I can do this with ROW_NUMBER and Subqueries but the issue is that I need to do the same with about 5 Actions from 5 different tables and I dont want a 10-page long query that is difficult for my coworkers to audit.
I have Table.Users that measures when a user does an action. I want to left join it with Table.Action1 to gather the first incident of action1 that occurs after the action in Table.Users.
Users can appear multiple times in both tables.
Is there any way to gather only one row each from multiple LEFT JOINs without multiple subqueries?
I cant use aggregations as there is a lot of info I need from the action tables that is connected to the specific actions.

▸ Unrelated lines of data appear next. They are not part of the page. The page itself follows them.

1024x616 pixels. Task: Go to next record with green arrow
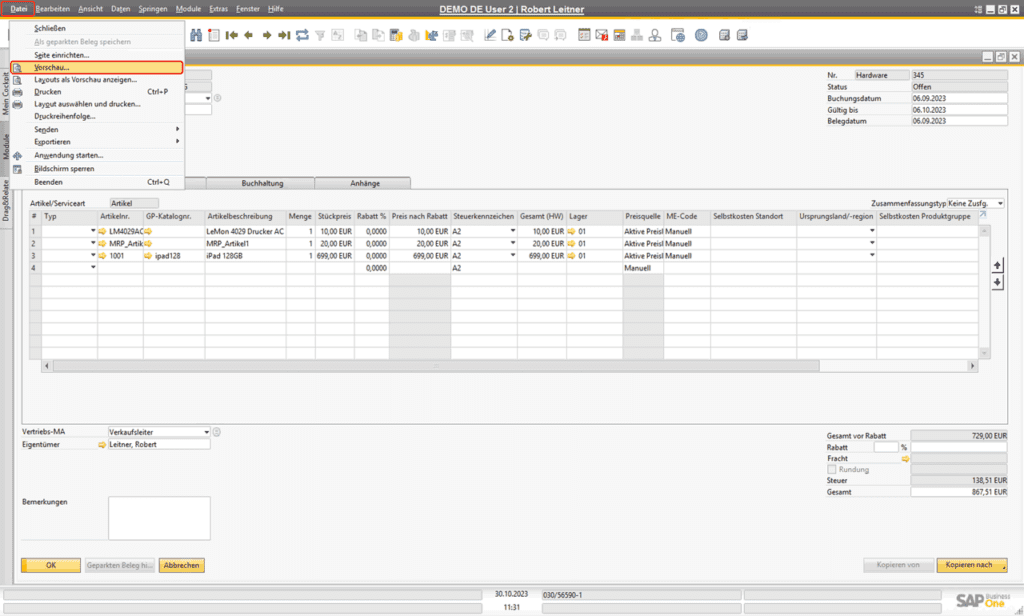(269, 35)
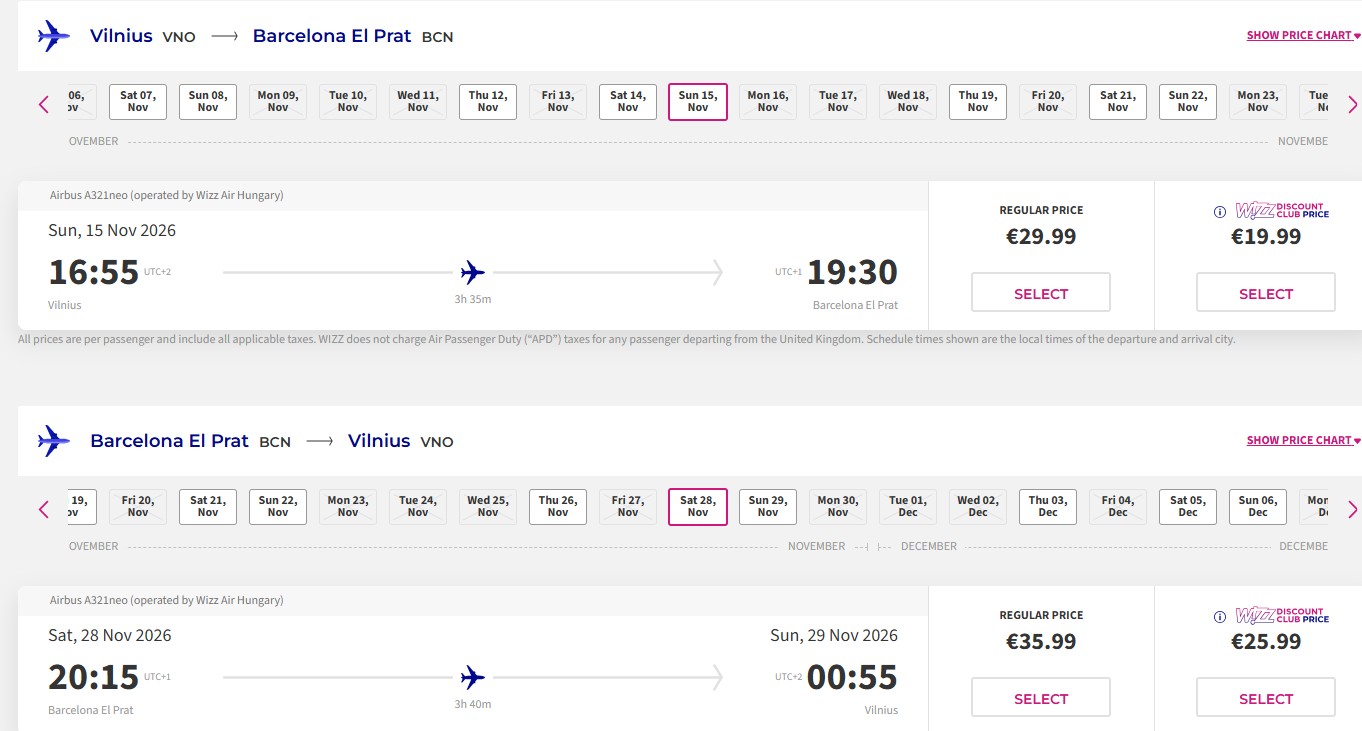Go to earlier outbound dates with left arrow

pyautogui.click(x=44, y=104)
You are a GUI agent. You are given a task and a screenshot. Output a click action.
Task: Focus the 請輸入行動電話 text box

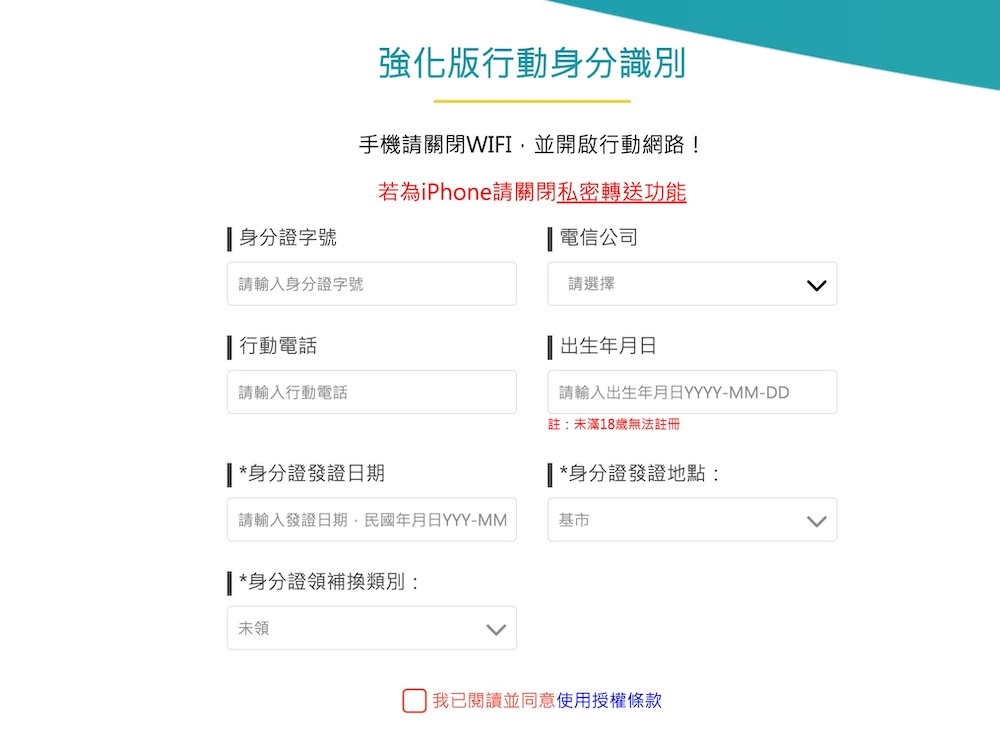(371, 392)
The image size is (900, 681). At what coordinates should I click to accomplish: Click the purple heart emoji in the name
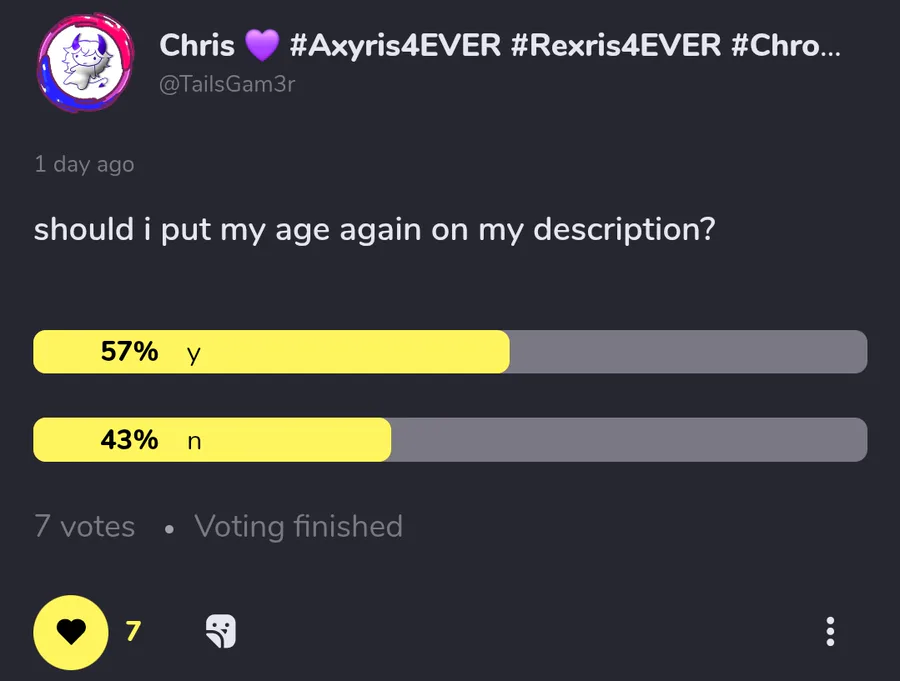tap(262, 45)
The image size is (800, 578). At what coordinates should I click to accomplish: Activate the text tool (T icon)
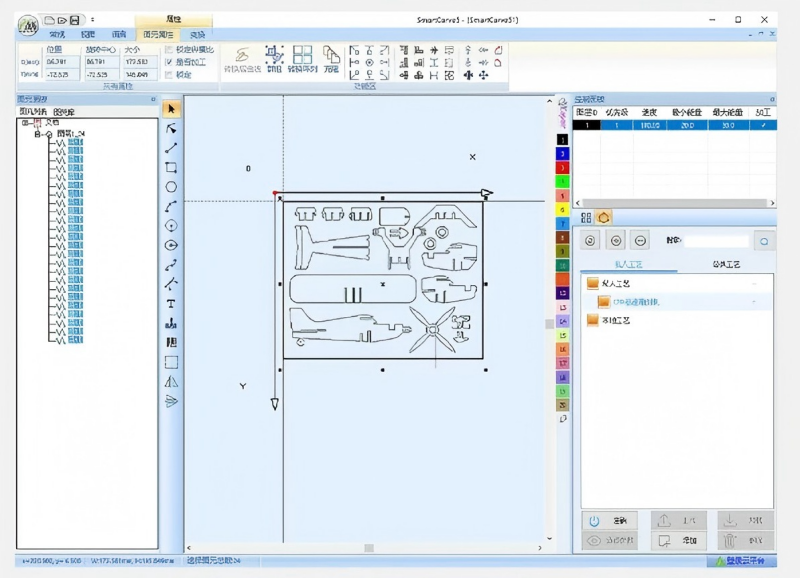pyautogui.click(x=171, y=303)
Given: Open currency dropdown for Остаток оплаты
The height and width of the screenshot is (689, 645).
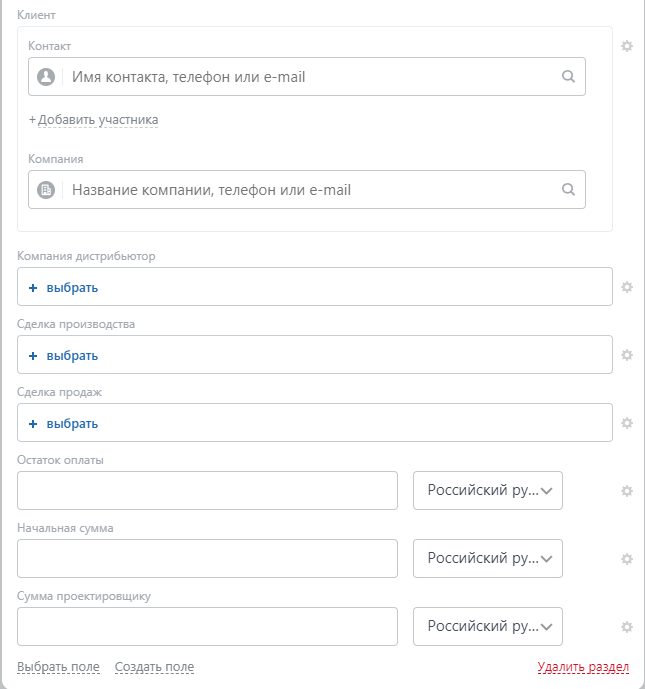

My data would look like: Table.Users:
| User_id | Date |
| 1 | 1 |
| 1 | 2 |
| 1 | 3 |
| 1 | 4 |
| 1 | 5 |
| 1 | 6 |
Table.Action1
| User_id | Date |Action.id|
| 1 | 1 |1|
| 1 | 2 |2|
| 1 | 5 |3|
| 1 | 6 |4|
Ideal Result: Table.Users:
| User_id | Date |Action1.Date| Action1.id
| 1 | 1 |2 |2|
| 1 | 2 |5 |3|
| 1 | 3 |5 |3|
| 1 | 4 |5 |3|
| 1 | 5 |6 |4|
| 1 | 6 | | |
I have solved this before with multiple subqueries and ROW_NUMBER but I have many more tables that need joining now and dont want a very long query that is difficult for a co-worker to understand.
Assuming no duplicate (user_id, dt)
in the actions
table, as shown in your sample data, one option uses a left join
to bring the matching action (if any), and then window function last_value()
with option ignore nulls
to retrieve the relevant action date and id. The trick is to carefully adjust the window clause:
select u.*,
last_value(a.dt ignore nulls) over w last_action_dt,
last_value(a.id ignore nulls) over w last_action_id
from users u
left join actions a on a.user_id = u.user_id and a.dt = u.dt
window w as (
partition by u.user_id
order by u.dt desc
rows between unbounded preceding and 1 preceding
)
order by u.user_id, u.dt
Side note: I renamed column date
to dt
in the query, so it does not clash with the corresponding SQL keyword.